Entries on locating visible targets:
____________________

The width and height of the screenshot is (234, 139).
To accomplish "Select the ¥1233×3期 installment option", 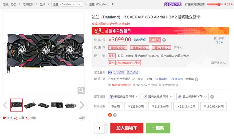I will 136,106.
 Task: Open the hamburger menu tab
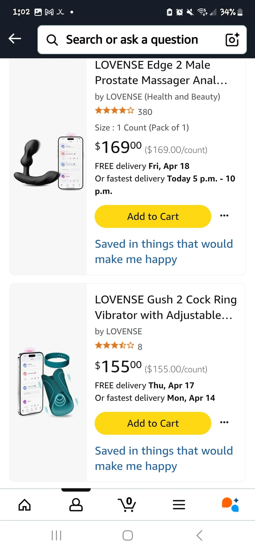tap(179, 505)
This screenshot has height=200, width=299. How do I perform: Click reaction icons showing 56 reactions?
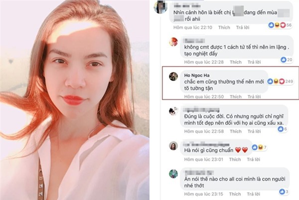point(280,25)
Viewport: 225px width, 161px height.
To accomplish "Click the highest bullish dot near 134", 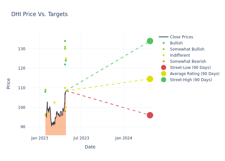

____________________

» **Directions**
Rewrite the entries from the line with "Viewport: 225px width, 161px height." through the end of the entries, substituting "bearish" for "bullish" and changing nothing else. Leave the pictures out of your answer.

» **Response to the task**
Viewport: 225px width, 161px height.
To accomplish "Click the highest bearish dot near 134", 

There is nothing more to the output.